_Stored data entries_.

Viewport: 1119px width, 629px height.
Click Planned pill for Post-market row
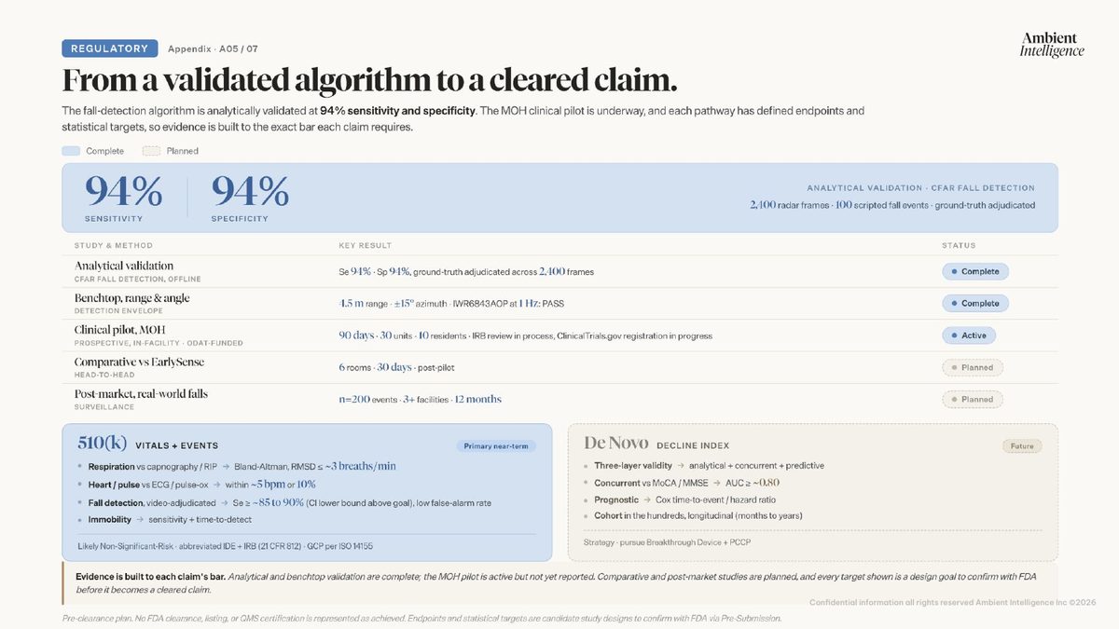click(x=972, y=399)
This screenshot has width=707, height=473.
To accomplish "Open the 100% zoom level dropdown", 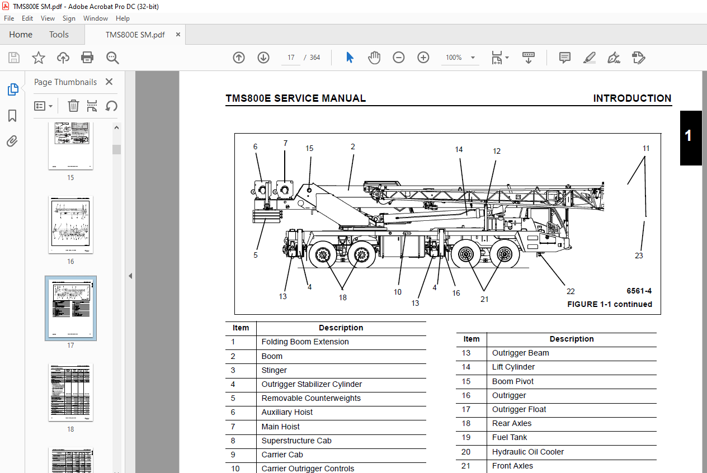I will [460, 58].
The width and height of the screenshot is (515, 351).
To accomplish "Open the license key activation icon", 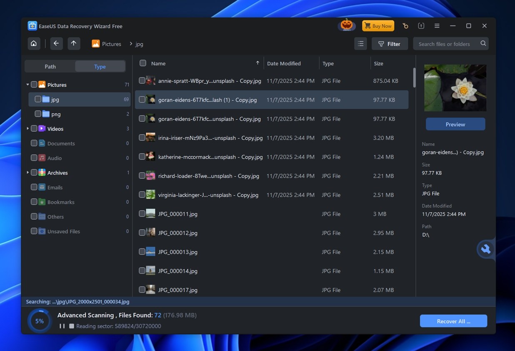I will coord(405,25).
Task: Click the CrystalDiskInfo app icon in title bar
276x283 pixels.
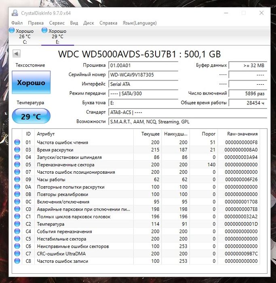Action: pyautogui.click(x=15, y=13)
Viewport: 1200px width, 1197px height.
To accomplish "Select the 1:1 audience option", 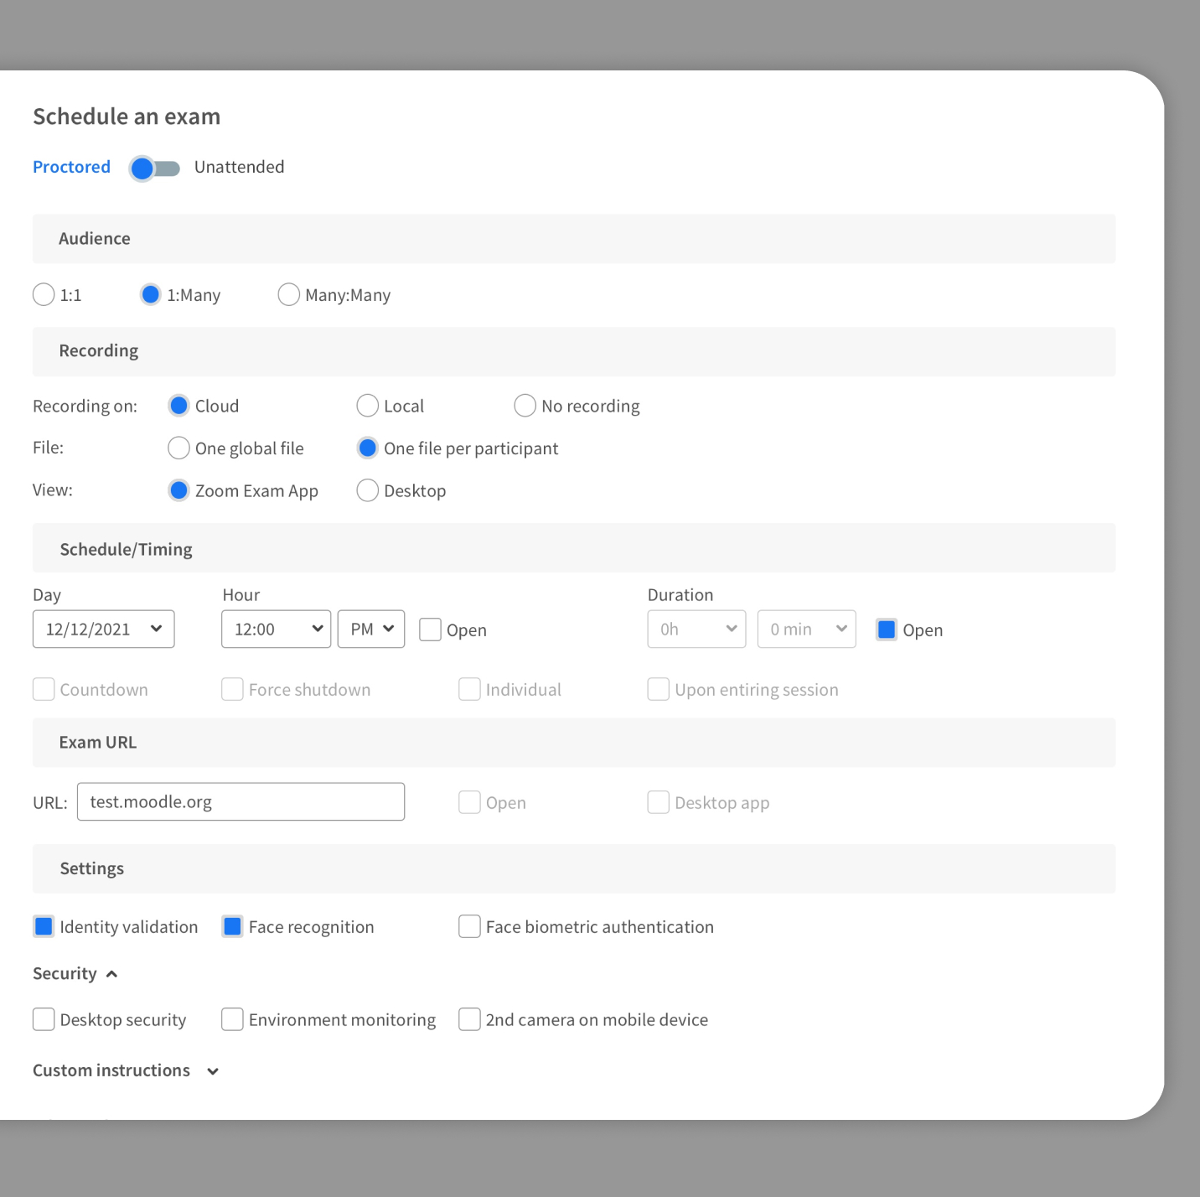I will point(44,295).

_Assignment_. From the data, collect all lines where the string "screenshot" appears.

_Response area_.
This screenshot has width=707, height=473.
The width and height of the screenshot is (515, 351).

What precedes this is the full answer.